Dari pendekatan knowledge management, manajemen dapat dikatakan didasari oleh pengumpulan dan transformasi knowledge menjadi produk dan jasa yang dapat dijual. Dengan demikian, majemen dari koleksi knowledge yang dimiliki oleh organisasi dan transformasinya menjadi sangat penting bagi kesuksesan organisasi (Dann dan Barclay, 2006).
Knowlegde management telah menjadi suatu kebutuhan strategis suatu perusahaan untuk tetap mempertahankan competitive advantage-nya. Hal ini seperti yang diungkapkan oleh Snowden dan Stanbrid (2004), bahwa kebutuhan strategis bagi perusahaan atau organisasi akan knowledge management telah diterima oleh banyak pihak. Contohnya seperti semakin bertumbuhnya permintaan akan inovasi dan meningkatnya intensitas knowledge di banyak area bisnis.

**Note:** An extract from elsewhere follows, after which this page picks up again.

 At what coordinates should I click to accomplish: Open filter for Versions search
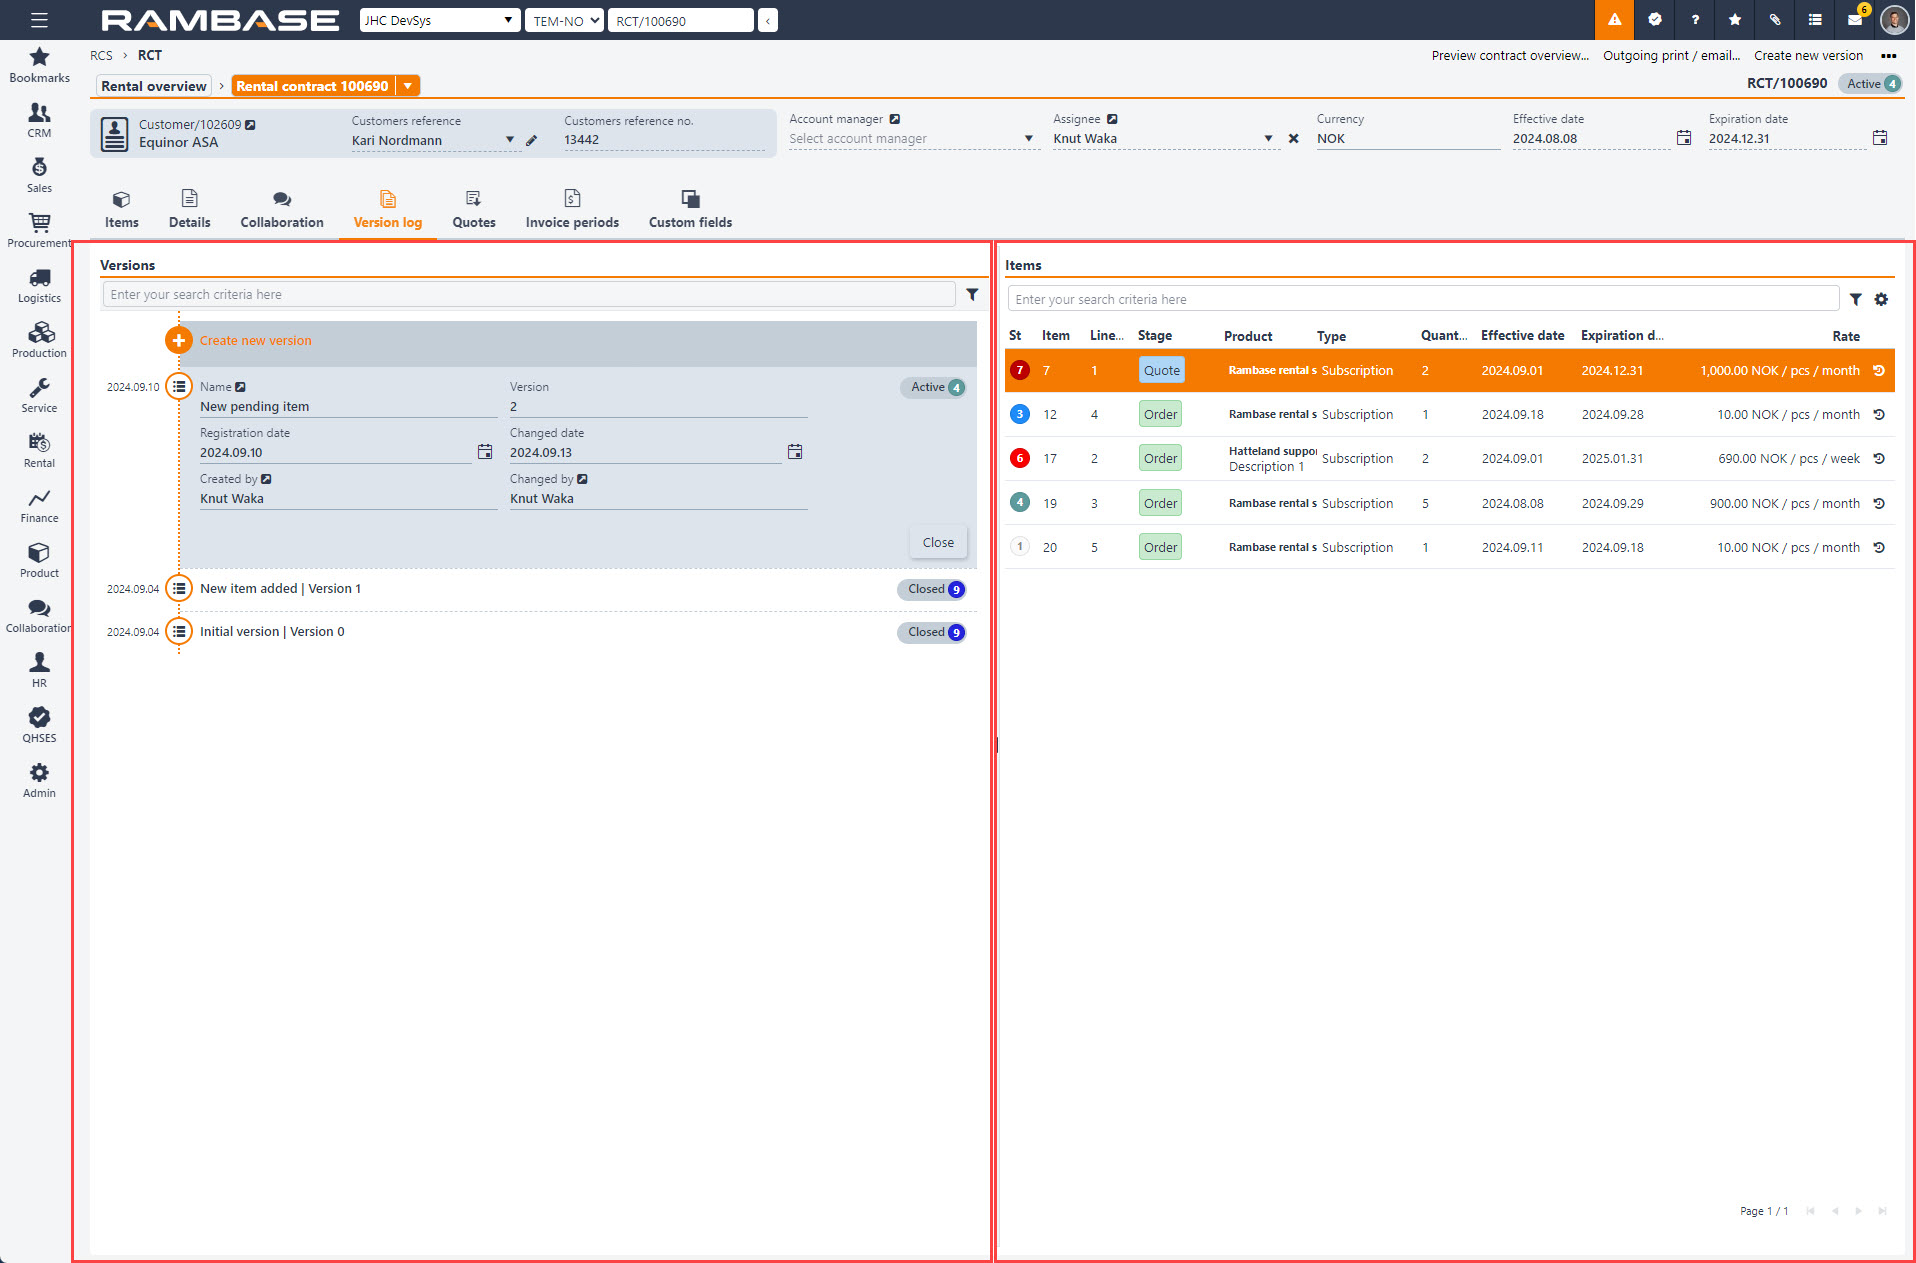click(x=972, y=295)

Sedangkan oleh McElroy (2000) dikatakan knowledge perusahaan atau sering disebut dengan istilah lain intellectual capital, intellectual property, knowledge assets, atau business intelligence, saat ini dilihat sebagai yang paling akhir dan satu-satunya sumber keunggulan kompetitif dalam bisnis yang berkelanjutan dan tidak dapat “ditiru”.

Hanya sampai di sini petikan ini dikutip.